Maintain the Posture

Is this the time to make excuses? No, I didn’t think so. Instead of trying to write up a post, I’m going to give you a potpourri of tips and tricks from other, well-known, writers.

At the end, I’ll give mine.

Preparation …

Anton Chekhov – Six Principles of a good story:

  1. Absence of lengthy verbiage of a political-social-economic nature
  2. Total objectivity
  3. Truthful descriptions of persons and objects
  4. Extreme brevity
  5. Audacity and originality: flee the stereotype
  6. Compassion

Annie Proulx – Five rules for writing fiction:

1 Proceed slowly and take care.
2 To ensure that you proceed slowly, write by hand.
3 Write slowly and by hand only about subjects that interest you.
4 Develop craftsmanship through years of wide reading.
5 Rewrite and edit until you achieve the most felicitous phrase/sentence/paragraph/page/story/chapter.

John Steinbeck – 6 Writing Tips

1. Abandon the idea that you are ever going to finish. Lose track of the 400 pages and write just one page for each day, it helps. Then when it gets finished, you are always surprised.
2. Write freely and as rapidly as possible and throw the whole thing on paper. Never correct or rewrite until the whole thing is down. Rewrite in process is usually found to be an excuse for not going on. It also interferes with flow and rhythm which can only come from a kind of unconscious association with the material.
3. Forget your generalised audience. In the first place, the nameless, faceless audience will scare you to death and in the second place, unlike the theatre, it doesn’t exist. In writing, your audience is one single reader. I have found that sometimes it helps to pick out one person – a real person you know, or an imagined person and write to that one.
4. If a scene or section gets the better of you and you still think you want it – bypass it and go on. When you have finished the whole you can come back to it and then you may find that the reason it gave trouble is because it didn’t belong there.
5. Beware of a scene that becomes too dear to you, dearer than the rest. It will usually be found that it is out of drawing.
6. If you are using dialogue – say it aloud as you write it. Only then will it have the sound of speech.

And his disclaimer:
“If there is magic in story writing, and I am convinced there is, no one has ever been able to reduce it to a recipe that can be passed from one person to another. The formula seems to lie solely in the aching urge of the writer to convey something he feels important to the reader. If the writer has that urge, he may sometimes, but by no means always, find the way to do it. You must perceive the excellence that makes a good story good or the errors that makes a bad story. For a bad story is only an ineffective story.”

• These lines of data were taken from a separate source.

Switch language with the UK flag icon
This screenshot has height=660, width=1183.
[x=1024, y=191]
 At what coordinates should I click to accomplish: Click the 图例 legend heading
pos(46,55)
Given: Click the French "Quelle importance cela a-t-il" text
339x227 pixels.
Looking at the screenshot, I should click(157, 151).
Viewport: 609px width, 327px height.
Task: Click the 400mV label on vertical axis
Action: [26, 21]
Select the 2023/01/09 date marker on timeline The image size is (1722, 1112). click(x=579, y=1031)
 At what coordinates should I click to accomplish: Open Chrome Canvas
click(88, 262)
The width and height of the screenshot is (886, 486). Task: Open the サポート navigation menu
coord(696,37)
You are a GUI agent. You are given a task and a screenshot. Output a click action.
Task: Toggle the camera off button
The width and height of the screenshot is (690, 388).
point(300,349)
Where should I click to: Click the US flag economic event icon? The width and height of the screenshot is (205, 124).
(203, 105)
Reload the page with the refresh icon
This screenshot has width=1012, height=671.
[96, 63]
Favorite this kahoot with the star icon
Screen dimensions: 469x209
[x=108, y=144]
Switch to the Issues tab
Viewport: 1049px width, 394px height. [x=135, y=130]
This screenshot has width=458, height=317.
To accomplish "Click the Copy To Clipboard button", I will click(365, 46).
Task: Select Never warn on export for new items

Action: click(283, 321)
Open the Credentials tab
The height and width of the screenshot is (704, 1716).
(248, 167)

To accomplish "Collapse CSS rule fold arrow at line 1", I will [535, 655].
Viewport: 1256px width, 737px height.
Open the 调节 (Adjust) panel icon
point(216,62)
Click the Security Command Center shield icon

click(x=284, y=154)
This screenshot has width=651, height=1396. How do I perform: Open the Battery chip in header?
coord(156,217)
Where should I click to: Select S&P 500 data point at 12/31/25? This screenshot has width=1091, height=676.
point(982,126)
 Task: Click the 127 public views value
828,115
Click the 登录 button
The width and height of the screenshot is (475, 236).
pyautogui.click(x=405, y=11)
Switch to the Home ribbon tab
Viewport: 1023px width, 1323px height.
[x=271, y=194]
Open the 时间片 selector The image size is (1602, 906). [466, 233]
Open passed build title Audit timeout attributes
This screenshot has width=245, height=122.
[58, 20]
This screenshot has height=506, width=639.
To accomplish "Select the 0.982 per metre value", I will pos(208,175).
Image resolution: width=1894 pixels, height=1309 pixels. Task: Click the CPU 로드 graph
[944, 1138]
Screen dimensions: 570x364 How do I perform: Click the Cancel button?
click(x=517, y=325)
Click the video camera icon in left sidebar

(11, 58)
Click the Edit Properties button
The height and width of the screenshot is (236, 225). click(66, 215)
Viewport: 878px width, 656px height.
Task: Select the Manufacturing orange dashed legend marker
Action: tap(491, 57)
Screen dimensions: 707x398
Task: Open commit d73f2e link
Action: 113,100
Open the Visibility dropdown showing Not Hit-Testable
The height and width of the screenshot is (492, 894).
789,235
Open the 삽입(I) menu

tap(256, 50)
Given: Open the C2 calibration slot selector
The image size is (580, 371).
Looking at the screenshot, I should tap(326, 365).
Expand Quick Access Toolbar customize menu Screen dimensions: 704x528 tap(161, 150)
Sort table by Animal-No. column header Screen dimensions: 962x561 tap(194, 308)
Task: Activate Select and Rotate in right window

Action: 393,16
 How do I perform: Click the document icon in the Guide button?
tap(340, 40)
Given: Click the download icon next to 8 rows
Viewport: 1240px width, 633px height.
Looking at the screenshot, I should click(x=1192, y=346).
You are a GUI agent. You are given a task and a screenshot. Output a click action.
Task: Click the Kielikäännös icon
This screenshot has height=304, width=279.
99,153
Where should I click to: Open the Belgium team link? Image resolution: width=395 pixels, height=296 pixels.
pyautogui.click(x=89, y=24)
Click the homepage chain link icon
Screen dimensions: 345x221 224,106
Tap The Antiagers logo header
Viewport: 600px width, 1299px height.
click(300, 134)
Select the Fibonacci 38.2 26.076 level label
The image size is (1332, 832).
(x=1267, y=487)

Jonathan Franzen – Ten Rules for Writing Fiction

  1. The reader is a friend, not an adversary, not a spectator.
  2. Fiction that isn’t an author’s personal adventure into the frightening or the unknown isn’t worth writing for anything but money.
  3. Never use the word “then” as a ­conjunction – we have “and” for this purpose. Substituting “then” is the lazy or tone-deaf writer’s non-solution to the problem of too many “ands” on the page.
  4. Write in the third person unless a ­really distinctive first-person voice ­offers itself irresistibly.
  5. When information becomes free and universally accessible, voluminous research for a novel is devalued along with it.
  6. The most purely autobiographical ­fiction requires pure invention. Nobody ever wrote a more auto­biographical story than “The Meta­morphosis”.
  7. You see more sitting still than chasing after.
  8. It’s doubtful that anyone with an internet connection at his workplace is writing good fiction.
  9. Interesting verbs are seldom very interesting.
  10. You have to love before you can be relentless.

And now for mine:

1. All I/you have to do it finish it.

It’s written on sticky notes, on the whiteboard, on the kitchen message board, on the back door, on the back of the toilet door (no wonder I don’t like to close the door!), on the doover that protects cards in wallets … everywhere.

Digging for Treasure

All I have to do is finish it. And here I am, in the middle of a rewrite (about number four or five, I think) of a novella that has the input from a persnickety (and now retired) editor – and it almost sings! However, it is the half-way mark, and despite my best intentions, my need to hurry up to get to the next Wee in Pee, I’m going to enjoy the ride. It will be done when it is done to the satisfaction of Madam Persnickety (or I die, one or the other).

And I’ll talk to the cover creator today!